2. Sur la qualité de victime du requérant
16. Le Gouvernement considère que le requérant ne peut se prétendre victime d’une violation des dispositions de la Convention. En effet, il considère que la procédure de changement de nom que le requérant a engagée n’était pas complexe et ne lui a donc pas imposé une charge insurmontable.
17. Le requérant estime que les tribunaux chargés d’examiner sa demande de changement de nom l’ont débouté sans motivation, portant de ce fait atteinte à son droit à l’identité. Il y voit une violation de l’article 8.
18. La Cour note que le requérant se plaint de l’issue négative de la procédure qu’il a engagée devant les juridictions internes aux fins d’obtenir le changement de son nom, et non de l’obligation même d’engager cette procédure.
19. Dès lors, la Cour conclut que le requérant peut se prétendre victime de la violation alléguée de l’article 8, au sens de l’article 34 de la Convention.
3. Sur l’épuisement des voies de recours internes
20. Le Gouvernement excipe également du non-épuisement des voies de recours internes. Il soutient à cet égard que la procédure judiciaire prévue à l’article 19, alinéa premier de la loi sur les registres civils était de caractère gracieux et qu’il était dès lors loisible au requérant d’introduire une nouvelle demande de changement de nom.
21. Le requérant maintient qu’en ce qui concerne les allégations qu’il a formulées devant la Cour, il a par la procédure en question épuisé les voies de recours internes.
22. La Cour estime qu’au regard du principe de subsidiarité et de la règle de l’épuisement des voies de recours internes, il était suffisant pour le requérant de soumettre sa demande de changement de nom aux autorités judiciaires, leur offrant ainsi la possibilité d’examiner ses allégations sur le terrain de l’article 8. Demander au requérant d’engager à nouveau la même procédure à une ou plusieurs reprises dans l’espoir d’obtenir une mesure favorable, alors qu’il a déjà essuyé un refus, équivaudrait à lui imposer une charge excessive et à détourner le sens de la règle de l’épuisement des voies de recours énoncée dans l’article 35 de la Convention.
23. La Cour considère ainsi que la demande que le requérant a introduite a offert aux juridictions nationales la possibilité d’examiner le grief qu’il soulève maintenant devant elle. Il convient dès lors de rejeter l’exception de non-épuisement des voies de recours internes soulevée par le Gouvernement au regard de l’article 35 § 1 de la Convention.
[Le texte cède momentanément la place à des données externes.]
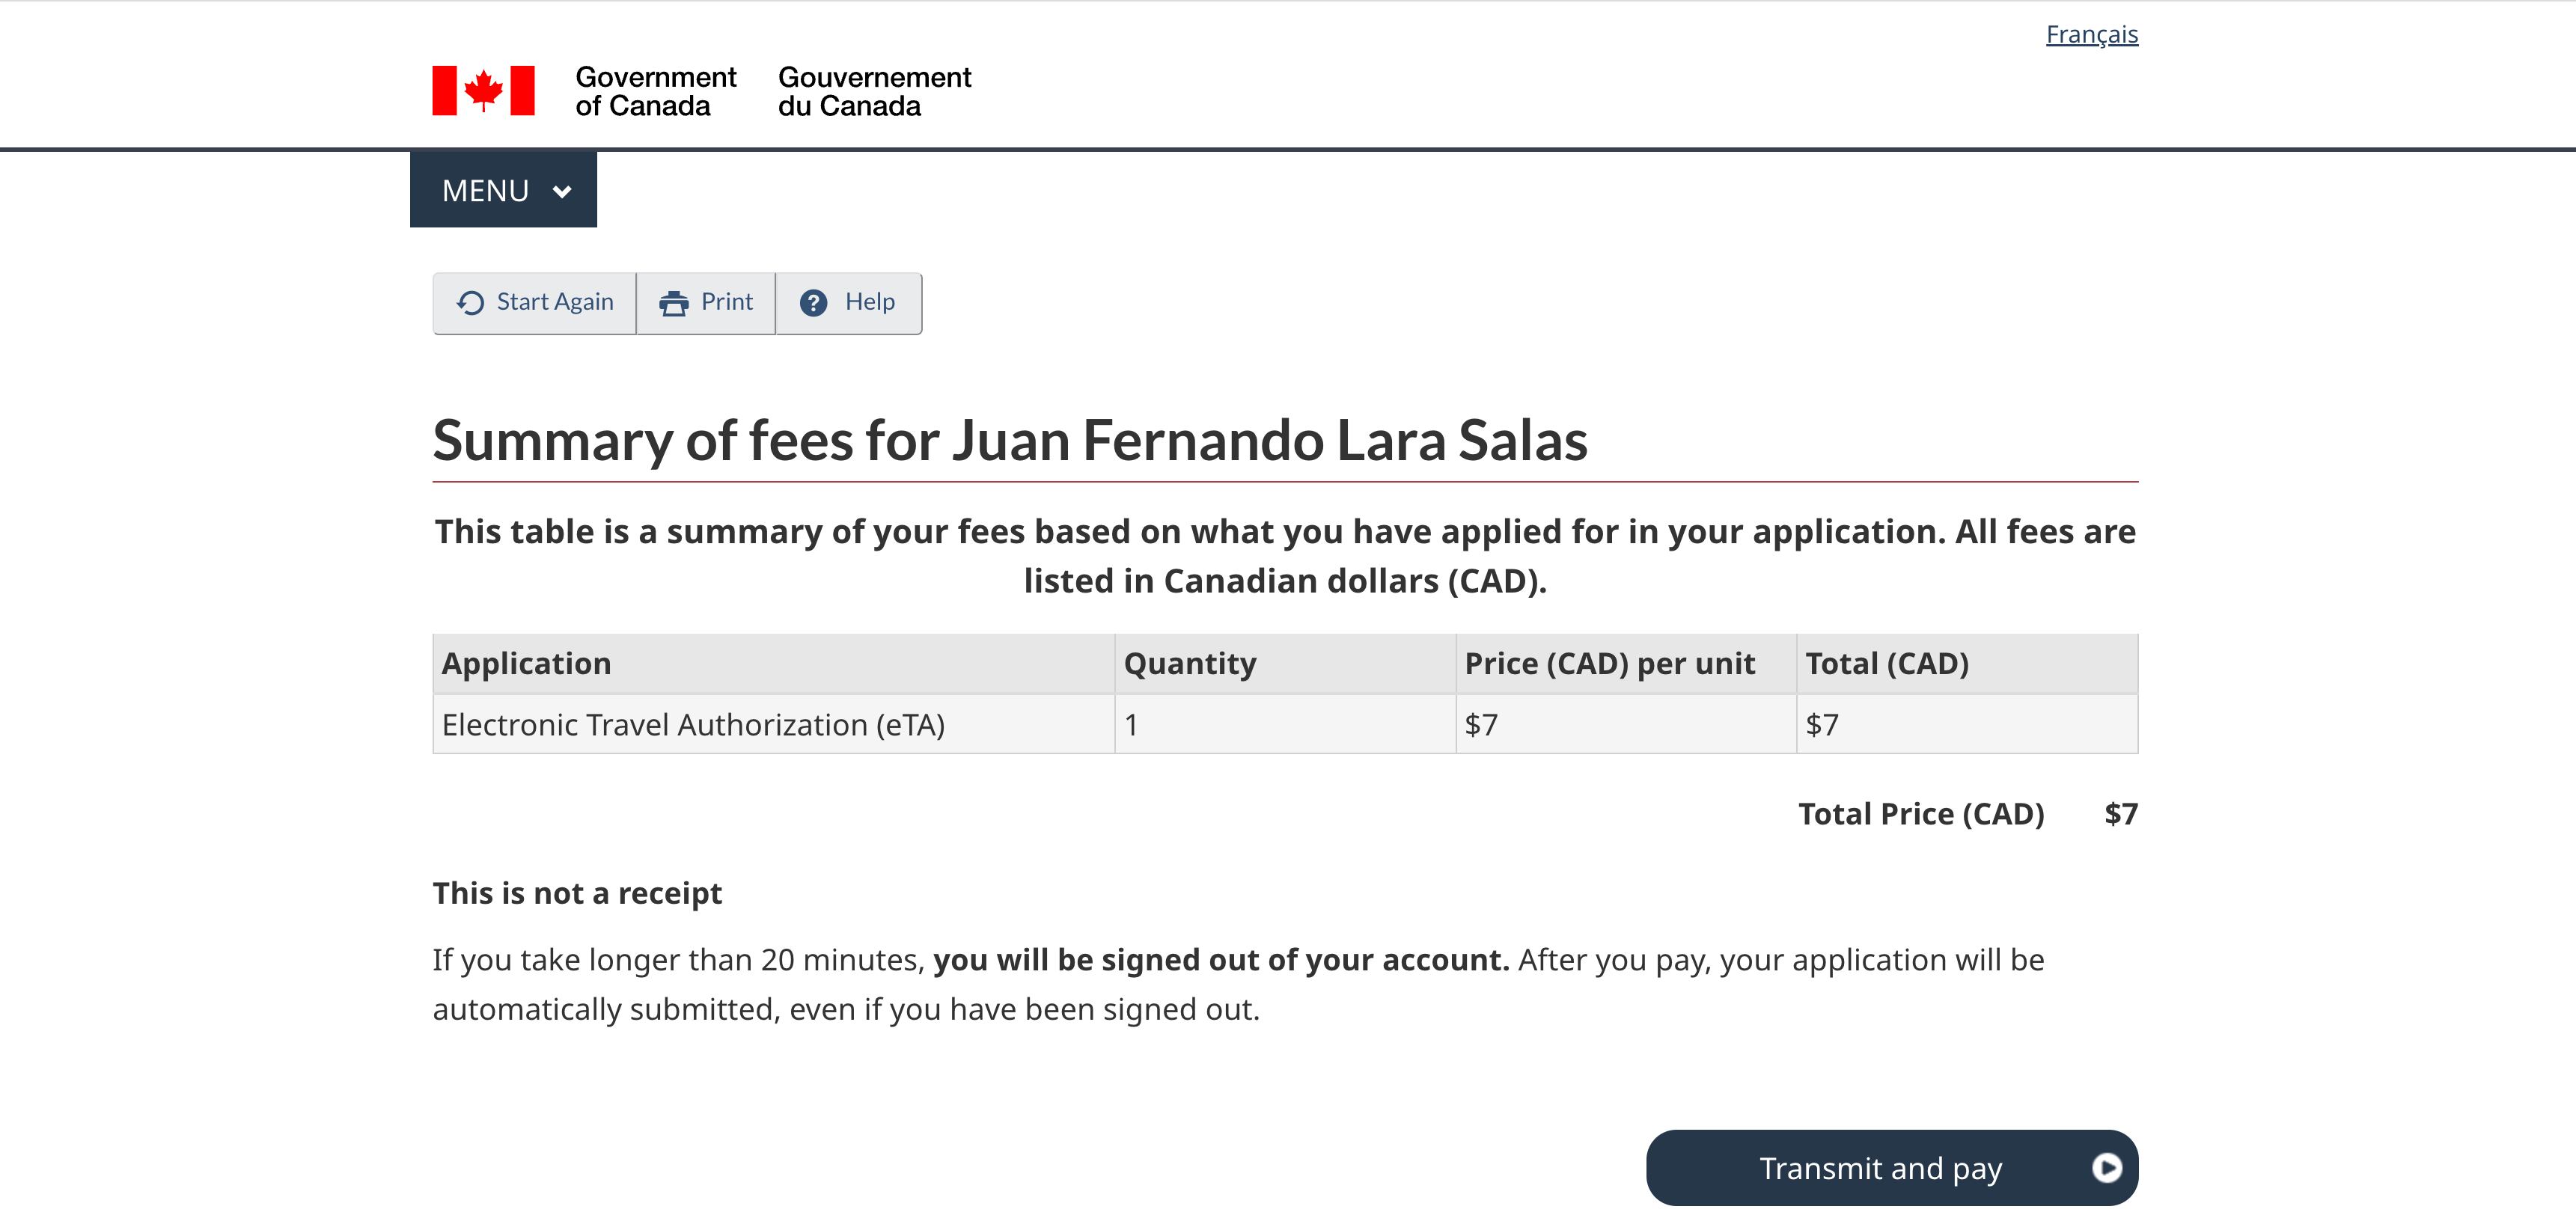Click the Electronic Travel Authorization (eTA) cell
This screenshot has height=1230, width=2576.
693,725
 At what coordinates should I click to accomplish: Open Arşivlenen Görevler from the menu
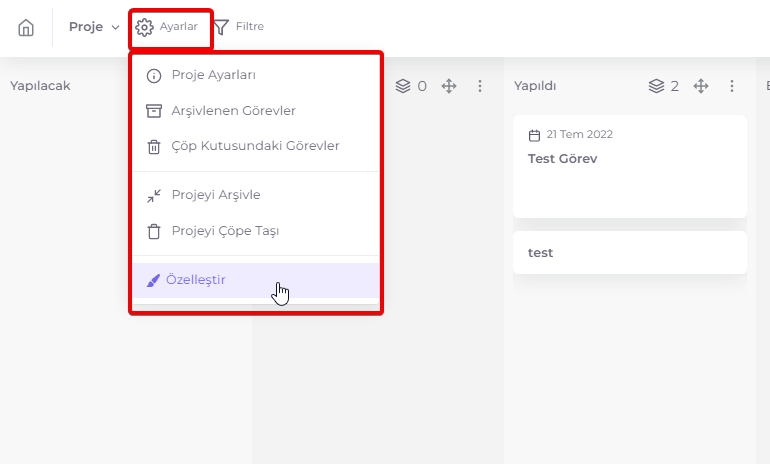pyautogui.click(x=255, y=111)
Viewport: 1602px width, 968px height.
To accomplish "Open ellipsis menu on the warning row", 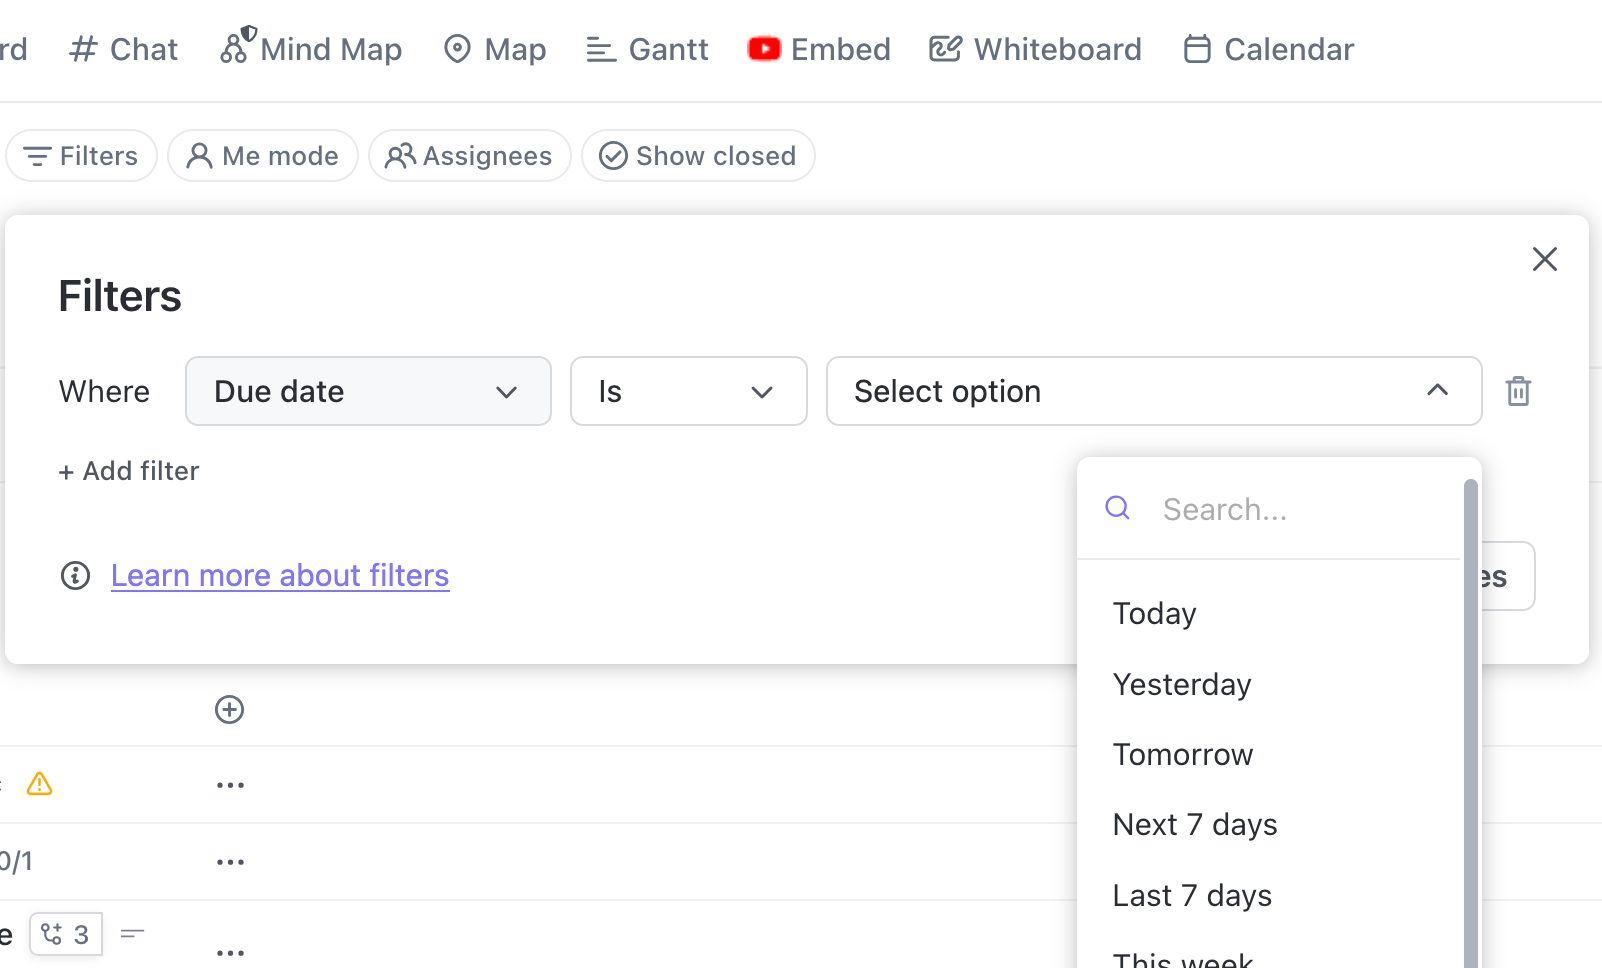I will point(230,785).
4. Conclusion quant à la recevabilité
24. Constatant que ce grief n’est pas manifestement mal fondé au sens de l’article 35 § 3 a) de la Convention et qu’il ne se heurte par ailleurs à aucun autre motif d’irrecevabilité, le Cour le déclare recevable.
B. Sur le fond
1. Arguments des parties
25. Le requérant voit dans le refus qui lui a été opposé une véritable « ingérence » et une atteinte substantielle à son droit garanti par l’article 8. Il argue qu’il a toujours porté le nom de famille de sa mère. Il soutient qu’il s’est construit sous cette identité, qui le rattache selon lui au seul de ses deux parents à l’avoir effectivement élevé, à la seule famille à l’avoir accueilli. Il avance que tous les témoignages recueillis dans la procédure nationale ont prouvé la réalité de cette identité. Il allègue qu’à travers sa demande de changement de nom, il voulait retrouver son identité et récupérer son nom, tout en évitant l’inconvénient de porter un nom officiel différent de celui qu’il considérait comme « le sien ». Or, estime-t-il, il s’agit là d’une circonstance qui a été jugée importante dans la pratique des tribunaux bulgares (paragraphes 11-12 ci-dessus).
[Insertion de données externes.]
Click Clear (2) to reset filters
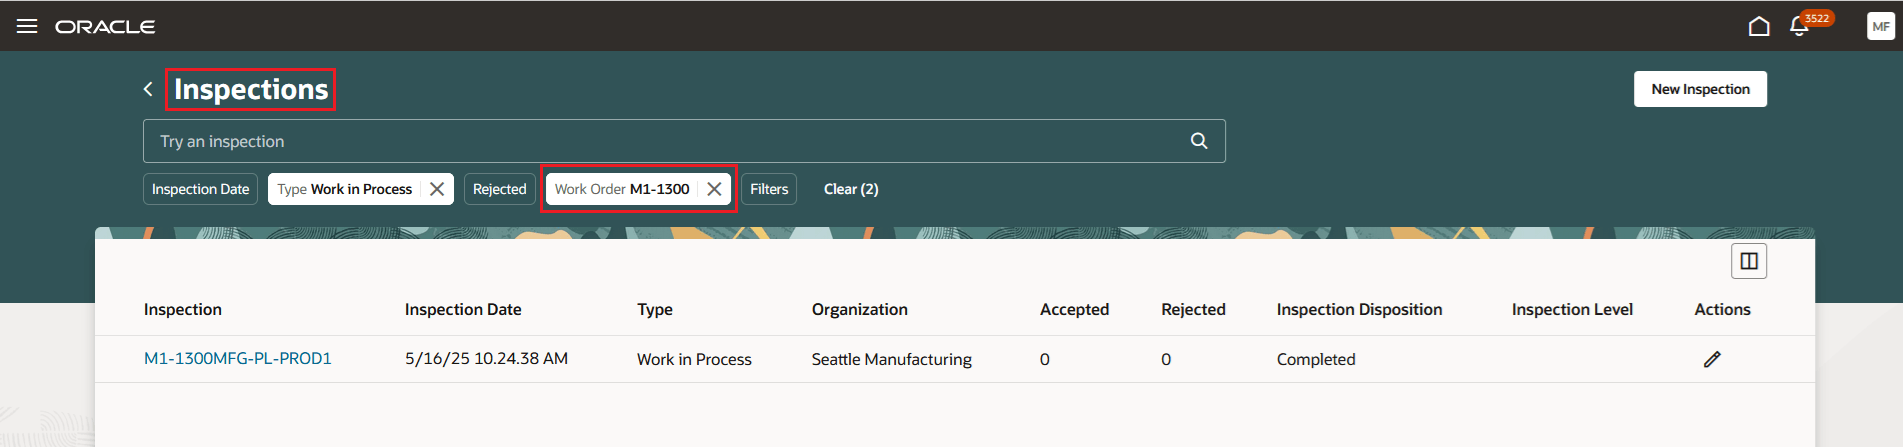Image resolution: width=1903 pixels, height=447 pixels. (851, 189)
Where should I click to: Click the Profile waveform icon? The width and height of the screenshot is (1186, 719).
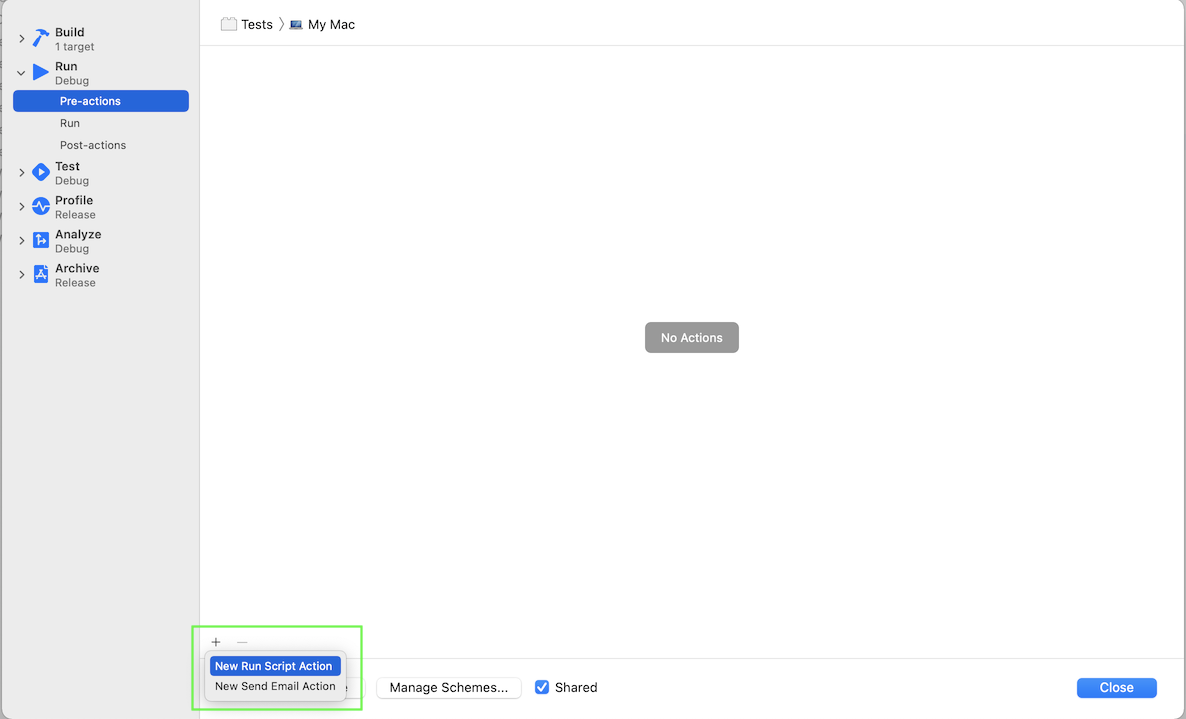(x=40, y=206)
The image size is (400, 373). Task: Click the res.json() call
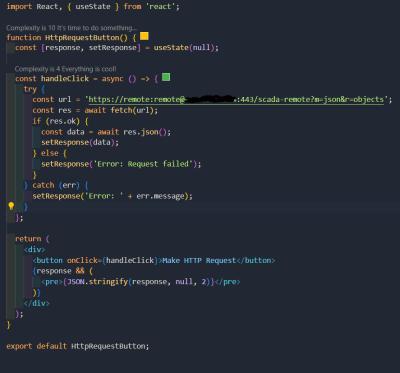[x=145, y=132]
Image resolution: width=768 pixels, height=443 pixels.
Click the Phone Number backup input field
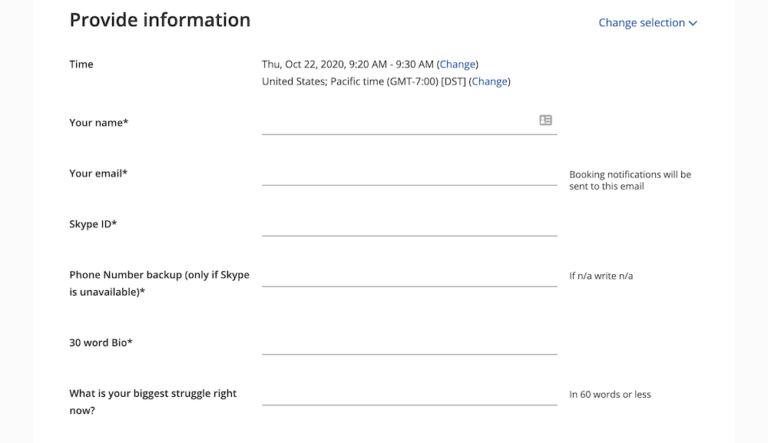coord(409,275)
26. Le requérant soutient qu’en toute hypothèse, l’État bulgare a failli à ses obligations positives en la matière, sa demande de changement de nom étant selon lui restée vaine sans que le refus qui lui a été opposé ait été dûment motivé. Il allègue qu’il existait dans son cas des circonstances affectives et sociales exceptionnelles de nature à justifier un changement de nom fondé sur l’existence de « circonstances importantes ». Il affirme que la loi et la jurisprudence nationale permettaient ce changement (paragraphes 11-12 ci-dessus), et que les juridictions n’ont pas motivé leur décision de ne pas accueillir sa demande. Il soutient que les juridictions bulgares n’ont invoqué aucun but légitime propre à justifier pareille restriction de son droit à la vie privée et familiale, restriction qui selon lui n’était pas nécessaire dans une société démocratique.
27. Le Gouvernement considère que le refus d’autoriser le changement de nom du requérant ne s’analyse pas en une ingérence. Il soutient que la Cour établit une distinction entre l’obligation de changer de nom, laquelle s’analyserait en une ingérence, et le refus d’autoriser un individu à adopter un nouveau nom (Stjerna, précité, § 38).
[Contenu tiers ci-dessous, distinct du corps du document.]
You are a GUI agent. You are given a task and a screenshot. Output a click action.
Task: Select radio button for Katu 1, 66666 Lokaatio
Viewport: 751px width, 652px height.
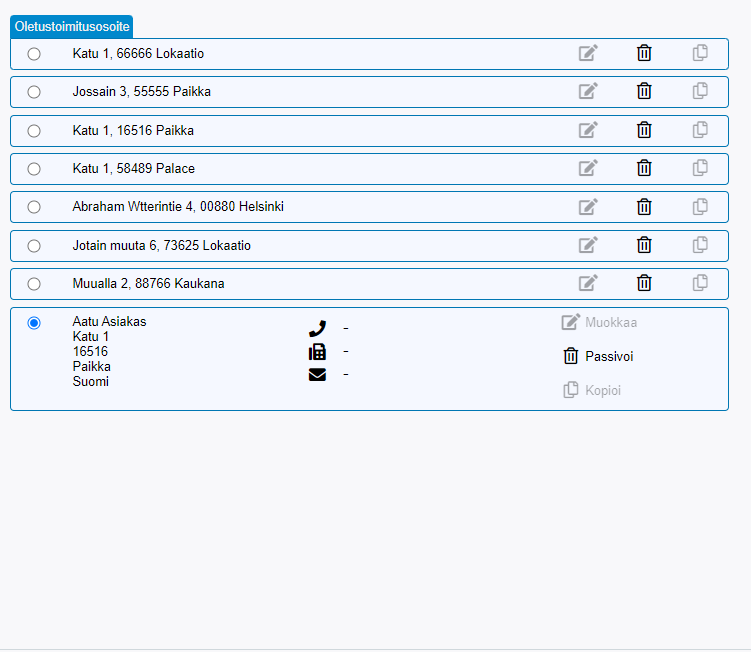34,54
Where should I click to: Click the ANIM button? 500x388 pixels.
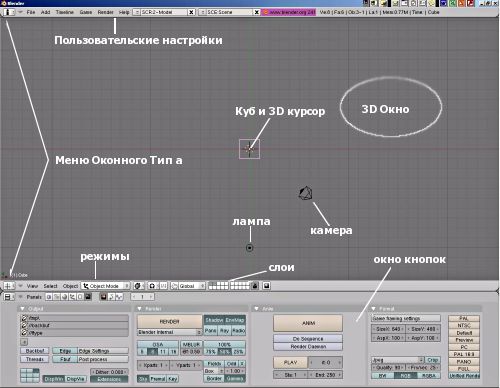308,323
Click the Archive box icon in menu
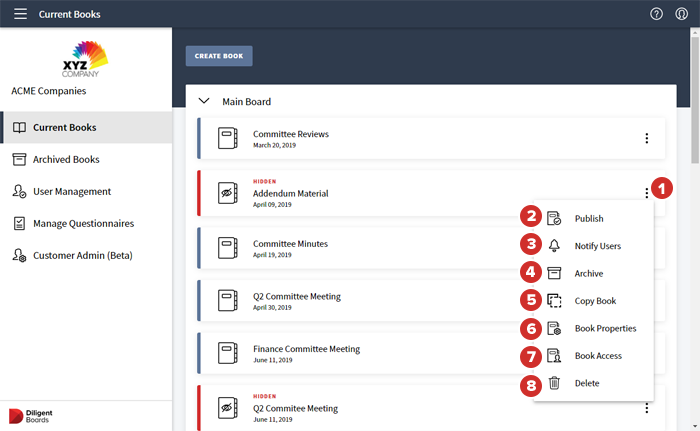Image resolution: width=700 pixels, height=431 pixels. [x=554, y=273]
28. Le Gouvernement estime que si la Cour concluait à l’existence d’une ingérence, celle-ci serait en toute hypothèse justifiée. Selon lui, le juste équilibre entre les intérêts de la société et ceux du requérant a bien été respecté. La législation pertinente serait justifiée par l’intérêt public évoqué dans le jugement du tribunal régional en date du 2 mars 2017 (paragraphe 10 in fine ci-dessus). Le nom d’un individu reflèterait le lien naturel de ses relations familiales et publiques, ce qui expliquerait la nécessité de protéger ce lien. La sécurité juridique exigerait que seuls quelques cas – des « circonstances importantes » – constituent des motifs propres à justifier un changement de nom (paragraphes 11-12 ci-dessus). Dans le cas du requérant, un changement de nom serait contraire à la loi, qui veut que le nom de famille d’un individu soit formé à partir du nom du père et non de celui de la mère. Enfin, le nom de famille du requérant aurait déjà été changé une fois avant ses neuf mois (paragraphe 4 ci-dessus), ce qui serait le signe d’hésitations dans le choix de son nom de famille. Le Gouvernement estime que de multiples changements mettraient l’intérêt public en péril et pourraient donner lieu à des abus de droit, lors de contrôles d’identité par exemple.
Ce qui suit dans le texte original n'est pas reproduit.